| Instructions to follow |
Across the data below, in how many lines does the word "computer" appear? Give only the number.
***** Raw data
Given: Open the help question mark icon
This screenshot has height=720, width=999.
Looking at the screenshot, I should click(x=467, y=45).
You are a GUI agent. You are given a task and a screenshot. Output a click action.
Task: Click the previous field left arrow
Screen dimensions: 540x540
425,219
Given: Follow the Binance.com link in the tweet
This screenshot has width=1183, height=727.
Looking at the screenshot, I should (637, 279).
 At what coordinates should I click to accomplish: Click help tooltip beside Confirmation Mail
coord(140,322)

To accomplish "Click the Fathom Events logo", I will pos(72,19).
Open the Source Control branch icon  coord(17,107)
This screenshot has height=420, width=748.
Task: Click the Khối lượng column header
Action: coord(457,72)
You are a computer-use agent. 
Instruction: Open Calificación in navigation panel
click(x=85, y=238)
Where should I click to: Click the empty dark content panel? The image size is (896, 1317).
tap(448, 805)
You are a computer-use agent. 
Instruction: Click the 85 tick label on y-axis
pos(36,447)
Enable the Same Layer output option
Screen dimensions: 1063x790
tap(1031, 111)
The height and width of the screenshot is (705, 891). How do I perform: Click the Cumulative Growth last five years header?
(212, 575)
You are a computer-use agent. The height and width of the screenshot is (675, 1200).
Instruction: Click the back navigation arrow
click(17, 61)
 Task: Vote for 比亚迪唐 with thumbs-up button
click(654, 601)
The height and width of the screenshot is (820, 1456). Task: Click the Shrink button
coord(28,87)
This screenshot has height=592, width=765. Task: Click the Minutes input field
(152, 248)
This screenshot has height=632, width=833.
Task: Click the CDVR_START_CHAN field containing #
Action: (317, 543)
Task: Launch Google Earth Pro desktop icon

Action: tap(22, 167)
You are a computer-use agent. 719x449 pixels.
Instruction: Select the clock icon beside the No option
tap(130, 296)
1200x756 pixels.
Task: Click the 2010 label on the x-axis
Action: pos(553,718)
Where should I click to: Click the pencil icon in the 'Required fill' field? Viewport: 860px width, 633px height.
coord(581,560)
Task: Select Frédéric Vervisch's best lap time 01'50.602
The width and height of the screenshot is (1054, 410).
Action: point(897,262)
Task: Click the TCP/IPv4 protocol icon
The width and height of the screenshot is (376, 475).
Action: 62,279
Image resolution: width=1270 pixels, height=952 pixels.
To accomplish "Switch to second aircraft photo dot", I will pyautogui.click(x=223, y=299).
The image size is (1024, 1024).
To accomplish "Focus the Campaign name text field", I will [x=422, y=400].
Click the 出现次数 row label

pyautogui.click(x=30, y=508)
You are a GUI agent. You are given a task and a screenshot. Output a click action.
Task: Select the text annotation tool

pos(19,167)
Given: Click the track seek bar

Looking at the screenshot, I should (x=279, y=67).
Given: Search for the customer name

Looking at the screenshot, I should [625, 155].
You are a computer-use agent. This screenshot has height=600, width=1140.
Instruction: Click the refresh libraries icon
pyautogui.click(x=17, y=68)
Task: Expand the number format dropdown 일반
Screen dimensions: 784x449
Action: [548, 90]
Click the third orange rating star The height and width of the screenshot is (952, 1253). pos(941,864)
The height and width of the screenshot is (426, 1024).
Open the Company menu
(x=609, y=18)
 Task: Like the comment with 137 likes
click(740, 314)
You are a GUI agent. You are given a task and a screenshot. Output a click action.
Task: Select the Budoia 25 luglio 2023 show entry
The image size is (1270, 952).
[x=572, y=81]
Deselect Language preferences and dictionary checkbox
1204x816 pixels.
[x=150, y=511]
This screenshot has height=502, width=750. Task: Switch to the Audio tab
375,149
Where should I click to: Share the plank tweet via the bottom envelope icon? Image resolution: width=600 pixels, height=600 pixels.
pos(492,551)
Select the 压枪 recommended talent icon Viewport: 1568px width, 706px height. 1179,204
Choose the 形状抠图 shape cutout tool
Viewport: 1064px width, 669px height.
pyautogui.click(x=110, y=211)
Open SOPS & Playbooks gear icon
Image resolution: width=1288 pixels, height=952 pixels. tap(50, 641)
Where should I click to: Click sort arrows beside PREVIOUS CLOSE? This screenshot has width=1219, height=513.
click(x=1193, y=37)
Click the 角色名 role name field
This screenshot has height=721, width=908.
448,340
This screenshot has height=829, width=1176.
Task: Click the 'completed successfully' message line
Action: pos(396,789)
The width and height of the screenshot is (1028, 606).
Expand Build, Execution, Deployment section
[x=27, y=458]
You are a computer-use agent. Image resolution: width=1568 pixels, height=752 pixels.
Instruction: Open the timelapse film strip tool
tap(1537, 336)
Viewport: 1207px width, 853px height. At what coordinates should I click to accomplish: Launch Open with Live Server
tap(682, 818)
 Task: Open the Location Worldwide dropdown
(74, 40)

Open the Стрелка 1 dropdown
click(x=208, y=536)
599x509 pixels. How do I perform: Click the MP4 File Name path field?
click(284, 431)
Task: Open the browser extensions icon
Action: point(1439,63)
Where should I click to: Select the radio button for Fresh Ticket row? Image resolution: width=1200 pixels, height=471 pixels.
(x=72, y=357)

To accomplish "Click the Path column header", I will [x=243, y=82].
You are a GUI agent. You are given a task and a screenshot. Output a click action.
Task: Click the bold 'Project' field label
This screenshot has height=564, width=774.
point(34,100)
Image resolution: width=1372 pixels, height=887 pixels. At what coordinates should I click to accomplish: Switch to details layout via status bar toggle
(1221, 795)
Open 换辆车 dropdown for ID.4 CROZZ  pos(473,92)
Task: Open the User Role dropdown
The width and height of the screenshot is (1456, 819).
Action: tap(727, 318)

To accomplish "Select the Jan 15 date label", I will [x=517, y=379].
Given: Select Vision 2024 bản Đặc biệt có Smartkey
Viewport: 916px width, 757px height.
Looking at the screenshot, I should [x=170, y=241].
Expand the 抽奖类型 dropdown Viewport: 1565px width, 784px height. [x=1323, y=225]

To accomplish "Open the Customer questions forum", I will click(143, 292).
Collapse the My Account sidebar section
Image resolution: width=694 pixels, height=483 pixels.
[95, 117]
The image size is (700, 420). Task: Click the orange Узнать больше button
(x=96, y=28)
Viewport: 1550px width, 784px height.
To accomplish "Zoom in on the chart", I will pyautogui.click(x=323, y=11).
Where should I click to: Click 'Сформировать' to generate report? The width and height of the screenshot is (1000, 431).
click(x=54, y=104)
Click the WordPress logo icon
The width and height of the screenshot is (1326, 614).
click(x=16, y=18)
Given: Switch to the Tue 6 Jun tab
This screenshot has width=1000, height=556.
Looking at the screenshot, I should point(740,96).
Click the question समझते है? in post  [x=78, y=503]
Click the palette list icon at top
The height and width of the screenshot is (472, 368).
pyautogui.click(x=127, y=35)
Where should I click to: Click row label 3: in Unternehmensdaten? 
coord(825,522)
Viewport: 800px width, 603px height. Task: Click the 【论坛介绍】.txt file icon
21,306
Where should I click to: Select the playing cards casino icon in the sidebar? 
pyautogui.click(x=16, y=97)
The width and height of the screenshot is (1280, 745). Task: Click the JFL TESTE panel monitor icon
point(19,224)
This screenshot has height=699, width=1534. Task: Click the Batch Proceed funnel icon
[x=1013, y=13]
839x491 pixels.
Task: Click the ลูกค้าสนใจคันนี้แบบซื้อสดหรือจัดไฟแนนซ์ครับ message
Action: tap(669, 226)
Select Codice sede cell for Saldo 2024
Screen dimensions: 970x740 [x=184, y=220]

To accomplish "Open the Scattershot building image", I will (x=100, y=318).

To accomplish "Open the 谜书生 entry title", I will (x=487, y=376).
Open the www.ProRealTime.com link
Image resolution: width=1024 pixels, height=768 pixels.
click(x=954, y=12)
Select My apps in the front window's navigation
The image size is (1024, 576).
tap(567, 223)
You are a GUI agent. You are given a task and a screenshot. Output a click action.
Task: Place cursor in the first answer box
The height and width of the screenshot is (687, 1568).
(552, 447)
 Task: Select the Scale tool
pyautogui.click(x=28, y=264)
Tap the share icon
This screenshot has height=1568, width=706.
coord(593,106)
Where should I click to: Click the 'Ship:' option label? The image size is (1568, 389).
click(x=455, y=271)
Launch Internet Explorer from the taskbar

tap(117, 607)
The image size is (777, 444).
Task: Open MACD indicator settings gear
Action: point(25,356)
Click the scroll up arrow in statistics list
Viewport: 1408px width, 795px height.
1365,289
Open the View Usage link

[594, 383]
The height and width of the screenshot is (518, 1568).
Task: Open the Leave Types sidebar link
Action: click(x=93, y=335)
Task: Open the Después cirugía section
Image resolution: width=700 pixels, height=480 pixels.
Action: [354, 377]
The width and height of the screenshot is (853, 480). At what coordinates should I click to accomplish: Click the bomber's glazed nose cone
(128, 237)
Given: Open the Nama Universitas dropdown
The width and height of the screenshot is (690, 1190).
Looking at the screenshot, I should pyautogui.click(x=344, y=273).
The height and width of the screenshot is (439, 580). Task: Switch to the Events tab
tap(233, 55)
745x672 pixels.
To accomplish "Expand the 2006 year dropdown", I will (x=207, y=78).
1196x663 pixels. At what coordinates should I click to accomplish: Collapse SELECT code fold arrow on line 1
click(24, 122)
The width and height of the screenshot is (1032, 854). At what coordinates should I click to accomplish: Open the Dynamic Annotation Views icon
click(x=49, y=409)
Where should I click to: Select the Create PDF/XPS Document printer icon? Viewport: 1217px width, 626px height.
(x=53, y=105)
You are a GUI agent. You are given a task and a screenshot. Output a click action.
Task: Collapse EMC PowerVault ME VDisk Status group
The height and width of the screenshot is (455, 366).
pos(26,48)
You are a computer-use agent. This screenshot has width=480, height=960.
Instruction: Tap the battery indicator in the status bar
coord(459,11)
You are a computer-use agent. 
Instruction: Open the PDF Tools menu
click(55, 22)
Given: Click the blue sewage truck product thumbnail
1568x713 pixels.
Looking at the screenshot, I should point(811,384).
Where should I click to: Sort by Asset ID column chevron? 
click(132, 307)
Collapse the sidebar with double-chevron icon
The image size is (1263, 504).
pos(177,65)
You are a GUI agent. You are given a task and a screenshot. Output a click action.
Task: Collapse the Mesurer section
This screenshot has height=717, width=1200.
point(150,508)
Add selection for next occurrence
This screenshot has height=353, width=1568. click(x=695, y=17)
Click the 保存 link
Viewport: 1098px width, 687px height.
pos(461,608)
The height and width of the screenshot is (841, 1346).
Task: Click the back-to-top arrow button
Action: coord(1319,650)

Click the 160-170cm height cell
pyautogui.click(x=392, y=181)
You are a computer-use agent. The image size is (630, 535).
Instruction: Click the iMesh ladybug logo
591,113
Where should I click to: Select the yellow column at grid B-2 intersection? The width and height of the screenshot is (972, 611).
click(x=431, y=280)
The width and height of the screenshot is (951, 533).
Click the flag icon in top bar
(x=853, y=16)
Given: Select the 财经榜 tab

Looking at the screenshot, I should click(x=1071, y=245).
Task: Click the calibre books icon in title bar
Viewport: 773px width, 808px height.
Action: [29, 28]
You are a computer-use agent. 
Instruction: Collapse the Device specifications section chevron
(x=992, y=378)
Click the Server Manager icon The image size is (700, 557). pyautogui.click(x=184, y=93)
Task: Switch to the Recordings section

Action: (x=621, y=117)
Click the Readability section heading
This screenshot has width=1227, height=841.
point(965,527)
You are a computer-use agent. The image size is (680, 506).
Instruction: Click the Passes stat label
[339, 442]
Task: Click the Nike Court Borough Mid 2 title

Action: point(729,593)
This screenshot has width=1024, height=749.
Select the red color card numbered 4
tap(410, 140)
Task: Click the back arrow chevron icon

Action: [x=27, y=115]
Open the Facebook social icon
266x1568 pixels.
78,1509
**********
| Response |
11